The Plenary and Neapolitan sessions were followed by 3 concurrent “Lightning Round” sessions–a new feature of the conference this year:
- Collection Development: Analysis and Assessment, Digital Scholarship, and Scholarly Communication
- End User/Use Statistics and Management/Leadership
- Out of the Box Thinking/Entrepreneurship and Technology/Trends
Each session consisted of 4 or 5 brief presentations. I attended Round 1.
Virginia Martin, Electronic Resources Acquisitions Coordinator, Duke University Libraries and her colleagues, spoke about CPCR (Cost Per Cited Reference), a term they coined in response to a need to go beyond CPU and raw usage data.
CPCR provides a quantitative measure of the usefulness of licensed contents to an institution’s researchers as well as an additional metric to assist in making cancellation decisions. It does not measure the value of the actual research in the journal. CPCR was applied to the Duke Libraries Springer Big Deal:
Here is an example of a cancelled title that could have been saved using CPCR data.
The next steps: Improve the approach to data collection, cleanup, and storage; evaluate more years of Springer data; and evaluate additional packages with more traditional big deal models, such those of Wiley.
Harriett Green from the University of Illinois and her colleagues spoke about scholarly requirements for large-scale text analysis: an analysis of Hathi Trust Research Center (HTRC) data. Here is how the worksets were created and the findings of the study.
Here are the findings for the three audiences for which user personas were developed.
The study is in its second phase and will be expanded with interviews with social scientists.
Robert Green from Indiana University is also participating with the Hathi Trust Research Center (HTRC); he discussed the research center as a distant publisher. Here is his definition of distant publishing.

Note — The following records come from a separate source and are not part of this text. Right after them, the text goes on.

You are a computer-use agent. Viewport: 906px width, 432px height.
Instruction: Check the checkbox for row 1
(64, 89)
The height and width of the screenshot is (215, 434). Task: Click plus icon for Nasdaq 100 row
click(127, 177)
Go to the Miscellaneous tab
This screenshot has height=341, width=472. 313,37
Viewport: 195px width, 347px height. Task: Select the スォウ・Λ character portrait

Lisla Macklin from Emory University described a model publishing contract to look at the future of the monograph. Long-form digital works have a value, but current book contracts do not address changes in business or distribution models. So the Mellon Foundation funded the development of a contract that accommodates open access publication and encapsulates the evolution of scholarship. The contract is in its third version and will be released imminently with a CC0 license, which balances the needs of the presses, author, and publisher. The author has the option of publishing in open access using a CC license. The responsibilities of the author and publisher are defined in the contract. Giving credit to multiple authors, hosting, third party content and permissions, and preservation are also addressed. Input from authors, university presses, and publishers is being solicited.

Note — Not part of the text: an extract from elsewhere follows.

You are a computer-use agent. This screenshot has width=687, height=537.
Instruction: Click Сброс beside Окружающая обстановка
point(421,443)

Peter Rolla from the UC San Diego Library discussed Born-Digital Objects: Acquisition and Management of PDFs. Acquisition of one-off PDF documents on specialized subjects is a frequent and annoying issue that often arises. They are useful because they support the library’s collections in areas of strength on the campus. The problem is how to store and manage them; options are:
- Using the library’s commercial DASH tool,
- Hosting on a library server or computer,
- Printing them out and placing the printed copies in the stacks, or
- Adding them to the library’s digital collections repository for digital materials.
Issues with using these PDF documents include workflow and rights management:
The decision was made to store the materials as digital collections; see http://library.ucsd.edu/dc.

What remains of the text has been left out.